◆ **Data for the task**:
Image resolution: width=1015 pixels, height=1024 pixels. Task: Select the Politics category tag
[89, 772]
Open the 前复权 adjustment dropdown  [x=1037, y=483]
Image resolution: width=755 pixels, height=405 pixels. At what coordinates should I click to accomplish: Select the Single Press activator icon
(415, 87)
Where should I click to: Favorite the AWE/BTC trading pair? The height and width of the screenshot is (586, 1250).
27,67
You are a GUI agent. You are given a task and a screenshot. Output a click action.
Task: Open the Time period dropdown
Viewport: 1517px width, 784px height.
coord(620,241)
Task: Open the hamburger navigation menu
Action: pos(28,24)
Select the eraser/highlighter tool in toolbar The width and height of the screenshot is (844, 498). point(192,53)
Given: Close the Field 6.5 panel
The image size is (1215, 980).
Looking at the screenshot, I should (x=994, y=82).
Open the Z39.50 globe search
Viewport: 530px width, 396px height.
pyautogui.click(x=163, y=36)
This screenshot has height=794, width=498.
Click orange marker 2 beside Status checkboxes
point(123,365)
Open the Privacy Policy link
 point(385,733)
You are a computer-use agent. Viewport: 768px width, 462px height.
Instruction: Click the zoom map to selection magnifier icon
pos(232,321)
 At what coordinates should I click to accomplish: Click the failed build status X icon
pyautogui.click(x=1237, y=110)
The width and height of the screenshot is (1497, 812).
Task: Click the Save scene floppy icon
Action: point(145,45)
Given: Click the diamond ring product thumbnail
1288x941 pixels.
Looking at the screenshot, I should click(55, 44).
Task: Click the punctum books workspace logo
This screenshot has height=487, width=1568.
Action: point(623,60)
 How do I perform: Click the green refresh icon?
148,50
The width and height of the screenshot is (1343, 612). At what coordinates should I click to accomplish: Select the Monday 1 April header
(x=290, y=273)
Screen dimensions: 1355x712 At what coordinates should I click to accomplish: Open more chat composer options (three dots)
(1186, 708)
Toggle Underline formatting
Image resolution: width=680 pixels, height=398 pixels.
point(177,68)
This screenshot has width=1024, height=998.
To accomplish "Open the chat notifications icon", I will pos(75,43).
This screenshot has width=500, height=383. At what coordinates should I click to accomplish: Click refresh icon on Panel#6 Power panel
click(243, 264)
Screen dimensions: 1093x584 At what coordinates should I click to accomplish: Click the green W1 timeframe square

◆ **Problem requirements**: Copy each line of the listing above that contains the word "dropdown".

◆ **Task solution**:
Open the 前复权 adjustment dropdown  [x=1037, y=483]
Task: Open the Time period dropdown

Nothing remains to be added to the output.